The waitlist for swimming classes gave childcare a run for its money and we were lucky to score the holy grail of classes: 9.30am on a Saturday. It was the first level without parent participation.
By now, our little one was four years old and she was a terrible swimmer. She couldn’t blow bubbles. She couldn’t kick. She couldn’t put her head underwater. She couldn’t wear goggles. But she loved it and I was on the sidelines, cheerleading with so much gusto, there was no way she could tell she was wonderfully woeful.
As a mum of two young children, I collapse from exhaustion every night, but before that I sometimes scroll through the countless photos I have taken of her in her soccer jersey, ballet tutu and swimming costume. It’s moments like these that make parenting wonderful. It’s in their imperfections, their trying, failing and improving.

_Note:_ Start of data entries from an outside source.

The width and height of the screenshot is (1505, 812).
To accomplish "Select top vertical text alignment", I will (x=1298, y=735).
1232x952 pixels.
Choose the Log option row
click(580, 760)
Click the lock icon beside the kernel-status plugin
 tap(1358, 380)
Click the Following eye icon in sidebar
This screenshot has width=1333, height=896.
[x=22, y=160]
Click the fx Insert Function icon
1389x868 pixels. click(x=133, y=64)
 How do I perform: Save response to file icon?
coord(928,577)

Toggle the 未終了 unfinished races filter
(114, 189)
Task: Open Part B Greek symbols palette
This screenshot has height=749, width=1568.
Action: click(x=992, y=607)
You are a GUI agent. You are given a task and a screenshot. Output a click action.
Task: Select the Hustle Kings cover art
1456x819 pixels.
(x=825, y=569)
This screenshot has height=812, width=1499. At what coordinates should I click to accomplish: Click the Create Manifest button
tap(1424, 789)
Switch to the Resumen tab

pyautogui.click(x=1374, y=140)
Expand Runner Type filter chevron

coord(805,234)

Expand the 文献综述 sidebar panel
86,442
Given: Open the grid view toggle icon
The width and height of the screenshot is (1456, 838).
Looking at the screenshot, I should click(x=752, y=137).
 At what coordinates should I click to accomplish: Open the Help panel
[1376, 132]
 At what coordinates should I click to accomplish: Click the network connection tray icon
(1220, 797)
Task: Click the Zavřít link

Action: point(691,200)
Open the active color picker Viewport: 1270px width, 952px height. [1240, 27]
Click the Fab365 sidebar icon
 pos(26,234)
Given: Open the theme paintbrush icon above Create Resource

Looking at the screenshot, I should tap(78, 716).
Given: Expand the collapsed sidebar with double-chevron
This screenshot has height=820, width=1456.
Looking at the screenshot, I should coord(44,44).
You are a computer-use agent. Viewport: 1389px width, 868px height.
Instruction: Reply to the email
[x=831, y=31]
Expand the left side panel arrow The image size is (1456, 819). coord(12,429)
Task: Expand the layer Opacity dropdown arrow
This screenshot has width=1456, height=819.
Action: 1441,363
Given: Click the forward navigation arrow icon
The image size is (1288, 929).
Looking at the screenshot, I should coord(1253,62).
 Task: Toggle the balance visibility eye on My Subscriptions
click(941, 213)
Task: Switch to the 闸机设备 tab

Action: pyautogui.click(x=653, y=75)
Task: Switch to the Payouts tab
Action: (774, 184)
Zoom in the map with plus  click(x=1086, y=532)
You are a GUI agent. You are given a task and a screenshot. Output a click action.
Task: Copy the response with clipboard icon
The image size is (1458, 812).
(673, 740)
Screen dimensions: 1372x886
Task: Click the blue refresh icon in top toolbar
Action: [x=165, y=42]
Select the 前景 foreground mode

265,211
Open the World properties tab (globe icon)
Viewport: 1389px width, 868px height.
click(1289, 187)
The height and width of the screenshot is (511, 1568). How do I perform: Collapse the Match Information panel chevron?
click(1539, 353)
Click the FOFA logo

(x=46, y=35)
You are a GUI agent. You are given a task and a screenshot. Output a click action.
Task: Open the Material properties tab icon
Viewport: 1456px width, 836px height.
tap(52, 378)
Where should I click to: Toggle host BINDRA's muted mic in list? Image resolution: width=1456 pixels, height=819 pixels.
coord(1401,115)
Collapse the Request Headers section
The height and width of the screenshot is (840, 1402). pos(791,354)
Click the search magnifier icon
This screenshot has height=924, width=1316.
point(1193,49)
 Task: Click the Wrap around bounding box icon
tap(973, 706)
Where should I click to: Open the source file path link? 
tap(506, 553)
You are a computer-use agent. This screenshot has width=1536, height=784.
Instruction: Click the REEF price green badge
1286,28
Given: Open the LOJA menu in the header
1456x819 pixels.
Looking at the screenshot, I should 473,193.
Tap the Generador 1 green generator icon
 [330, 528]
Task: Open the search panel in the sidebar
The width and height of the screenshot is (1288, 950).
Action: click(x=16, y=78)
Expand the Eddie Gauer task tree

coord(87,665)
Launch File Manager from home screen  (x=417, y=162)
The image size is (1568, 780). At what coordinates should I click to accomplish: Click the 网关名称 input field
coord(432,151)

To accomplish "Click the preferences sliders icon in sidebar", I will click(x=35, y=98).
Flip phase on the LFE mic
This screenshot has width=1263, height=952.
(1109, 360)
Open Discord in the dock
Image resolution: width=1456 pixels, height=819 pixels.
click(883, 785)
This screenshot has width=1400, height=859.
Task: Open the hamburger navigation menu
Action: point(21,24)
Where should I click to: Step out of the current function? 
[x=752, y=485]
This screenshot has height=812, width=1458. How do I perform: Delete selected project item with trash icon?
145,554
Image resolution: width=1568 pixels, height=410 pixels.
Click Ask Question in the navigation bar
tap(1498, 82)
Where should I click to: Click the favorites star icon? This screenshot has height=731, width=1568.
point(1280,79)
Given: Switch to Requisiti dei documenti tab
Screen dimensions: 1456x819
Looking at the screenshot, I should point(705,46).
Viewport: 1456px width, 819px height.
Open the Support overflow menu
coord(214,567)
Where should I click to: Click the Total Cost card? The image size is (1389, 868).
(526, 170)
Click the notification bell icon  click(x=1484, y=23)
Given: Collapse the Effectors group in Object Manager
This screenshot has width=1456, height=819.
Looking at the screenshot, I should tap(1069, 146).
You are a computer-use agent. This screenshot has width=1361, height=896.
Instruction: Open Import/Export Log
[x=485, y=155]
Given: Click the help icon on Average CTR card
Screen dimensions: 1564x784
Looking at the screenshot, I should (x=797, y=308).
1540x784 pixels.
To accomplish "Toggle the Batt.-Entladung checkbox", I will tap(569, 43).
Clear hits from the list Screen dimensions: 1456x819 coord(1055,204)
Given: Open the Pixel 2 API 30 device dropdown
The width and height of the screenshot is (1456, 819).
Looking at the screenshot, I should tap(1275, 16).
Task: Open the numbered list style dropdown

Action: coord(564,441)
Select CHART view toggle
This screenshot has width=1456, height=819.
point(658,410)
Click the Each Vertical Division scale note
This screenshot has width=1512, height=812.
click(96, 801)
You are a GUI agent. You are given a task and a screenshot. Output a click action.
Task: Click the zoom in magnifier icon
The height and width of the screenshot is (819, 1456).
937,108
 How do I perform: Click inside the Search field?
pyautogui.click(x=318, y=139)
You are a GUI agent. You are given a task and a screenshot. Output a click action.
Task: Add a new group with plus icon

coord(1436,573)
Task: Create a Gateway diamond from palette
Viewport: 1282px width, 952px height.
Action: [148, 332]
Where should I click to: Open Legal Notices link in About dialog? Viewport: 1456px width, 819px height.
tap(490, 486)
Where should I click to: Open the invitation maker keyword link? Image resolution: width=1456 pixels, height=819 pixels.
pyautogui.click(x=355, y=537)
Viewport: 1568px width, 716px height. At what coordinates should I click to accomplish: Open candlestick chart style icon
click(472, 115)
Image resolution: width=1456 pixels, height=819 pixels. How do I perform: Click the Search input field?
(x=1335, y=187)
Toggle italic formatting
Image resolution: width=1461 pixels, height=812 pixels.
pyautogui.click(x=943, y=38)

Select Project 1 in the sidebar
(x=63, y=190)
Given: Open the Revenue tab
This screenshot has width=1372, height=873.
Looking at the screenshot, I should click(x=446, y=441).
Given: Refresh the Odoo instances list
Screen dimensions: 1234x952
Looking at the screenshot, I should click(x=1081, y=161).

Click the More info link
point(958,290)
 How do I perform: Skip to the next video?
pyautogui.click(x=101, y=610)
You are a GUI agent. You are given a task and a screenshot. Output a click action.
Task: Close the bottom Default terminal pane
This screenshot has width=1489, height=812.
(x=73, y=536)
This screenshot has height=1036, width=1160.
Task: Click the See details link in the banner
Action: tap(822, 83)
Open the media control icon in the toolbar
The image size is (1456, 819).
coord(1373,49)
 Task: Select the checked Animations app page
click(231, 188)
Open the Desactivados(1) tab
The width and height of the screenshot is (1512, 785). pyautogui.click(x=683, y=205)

It’s in the end-of-term badge ceremony, their three minutes on stage at the end-of-year concert, and the celebratory ice-cream afterwards.
Last week, I caught my daughter doing a “final pose” while she was waiting for me to do something with her. I didn’t know what she was doing at first. Then she explained, “It’s when you choose your favourite pose, and then you freeze.” Then she said: “Thank you for taking me to ballet, Mama.”
I don’t remember much from when I was four years old. I doubt my daughter will remember much of these classes either. But I hope I won’t forget these small moments, long after the early parenting years have passed.